Meu avô nos contava histórias que nos encantavam e ainda, às vezes, nos faziam acompanhar suas risadas espetaculares. Uma delas ficou para sempre inesquecível. Pelo menos para mim.
Tratava-se de um conto sertanejo, de lá de onde ele e a família dele viviam e criavam seu gado. Por causa das querelas em torno de vacas e bois, e mais a partida repentina dele para Maceió, nunca conheci a família de meu avô como sabia do pessoal de Matriz de Camaragibe, parentes ligados à minha avó Baby. Acho que era por isso que meu avô repetia tanto as histórias que nos contava, quase sempre ligadas a Colégio, Delmiro ou Piranhas, onde vivia seu povo na beira do rio.
Essa história, uma das que mais pedíamos que repetisse, era uma adaptação de conto sertanejo que falava de alguém apaixonado por uma moça daquela vizinhança. Esse infeliz, rejeitado por seu amor, apareceu um dia com um recém-nascido que jurava ser seu, fruto de uma noite de sexo furioso, passada discretamente algumas semanas antes. Para surpresa geral, quem mais sofreu com a novidade foi exatamente a mulher que o rapaz abandonado amava e a quem jurara dedicar sua vida condenada a esse abandono. Acho que nosso amigo nunca soube disso, permanecendo fiel ao amor sem esperança que cultivava.

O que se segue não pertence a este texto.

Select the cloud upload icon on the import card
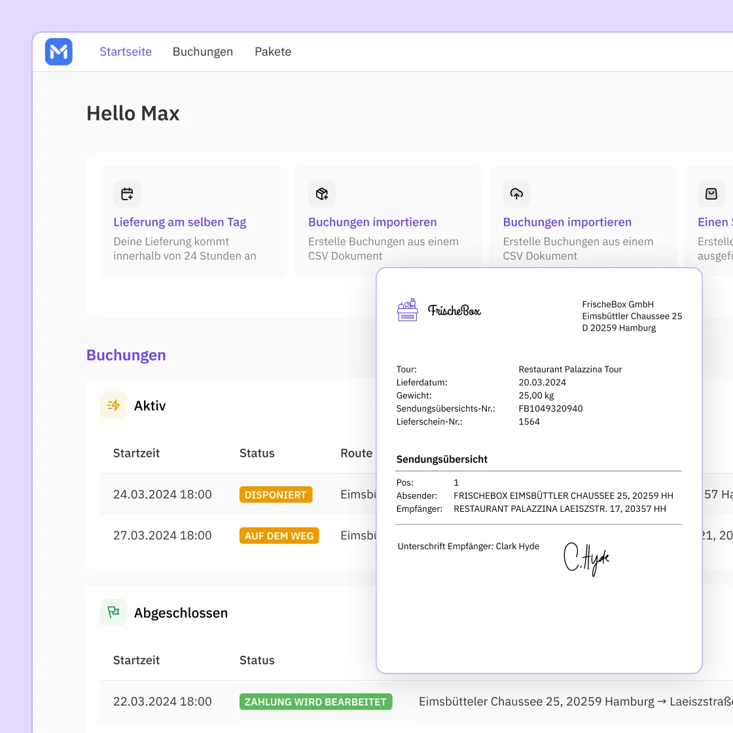 [x=516, y=194]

O povo não perdeu tempo com ilusões, formando sua própria ideia sobre as consequências da história e o que havia ocorrido. Sobretudo depois que [ morreu nosso amante desesperado, não se sabe se vítima de um suicídio mal executado ou de um carrapato venenoso.
O fato é que ele deixava, em pleno vigor de sua juventude, o filho do pecado mal explicado, além da fama de seu amor impossível. O que bastou para que o povo encerrasse o conto mítico com uma versão maliciosa de canção conhecida dos que sabiam os valores das histórias sertanejas. Glauber Rocha, por exemplo, usou aversão nobre dessa canção como tema de Corisco em seu inesquecível 'Deus e o diabo na terra do sol', filme que marcou nossa geração e a cultura brasileira para sempre.
Poderoso exemplo de criatividade, o canto se tornou muito popular na região e dizia assim: 'Tá contada nossa história Verdade e imaginação Espero que o senhor Tenha aprendido a lição Que assim mal dividido Esse mundo anda errado Que o filho é do homem Não é de Deus, nem de viado'
Semana passada, morreu Nélida Pinon. Como escrevo para o jornal na sexta-feira, véspera de seu falecimento em Lisboa, não pude registrar o tristíssimo acontecimento. Mas não podemos deixar de assinalar o quanto nos fará falta sua presença sempre doce, seu talento literário e político em nossas reuniões e em nossas discussões coletivas.
Nélida tinha mais de 30 anos de Academia Brasileira de Letras, uma presença culta que sempre nos ensinava alguma coisa, capaz de resolver as mais agudas crises inevitáveis em uma atividade como a nossa. Ela foi a única presidente do sexo feminino que a Academia jamais teve, sendo admirada por nós todos que a amávamos com raro e igual esplendor.
Eu e Renata, que também era sua amiga, vamos sentir muito a falta de Nélida e de seus ensinamentos sem imposição que ela espalhava, fosse em reuniões compenetradas, fosse em nossos almoços de fim de semana em que ríamos e aprendíamos mais do que qualquer outra coisa. Que ela tenha ido em paz.
Não tenho ideia de como é que o presidente eleito nomeia seus auxiliares, mas devo dizer que acho estranha a demora em saber ao certo onde Marina Silva e Simone Tebet vão atuar, por que ministérios responderão. O que é inadmissível é que essas duas forças políticas, duas mulheres tão competentes e indispensáveis, tenham seus nomes envolvidos em nebulosos convites (ou falta deles) depois de tudo que fizeram pelo presidente Lula e sua eleição. Tomara que eu esteja errado e seja desmentido no fim das contas!
NELIDA TINHA UMA PRESENÇA CULTA QUE SEMPRE NOS ENSINAVA, CAPAZ DE RESOLVERAS MAIS AGUDAS CRISES.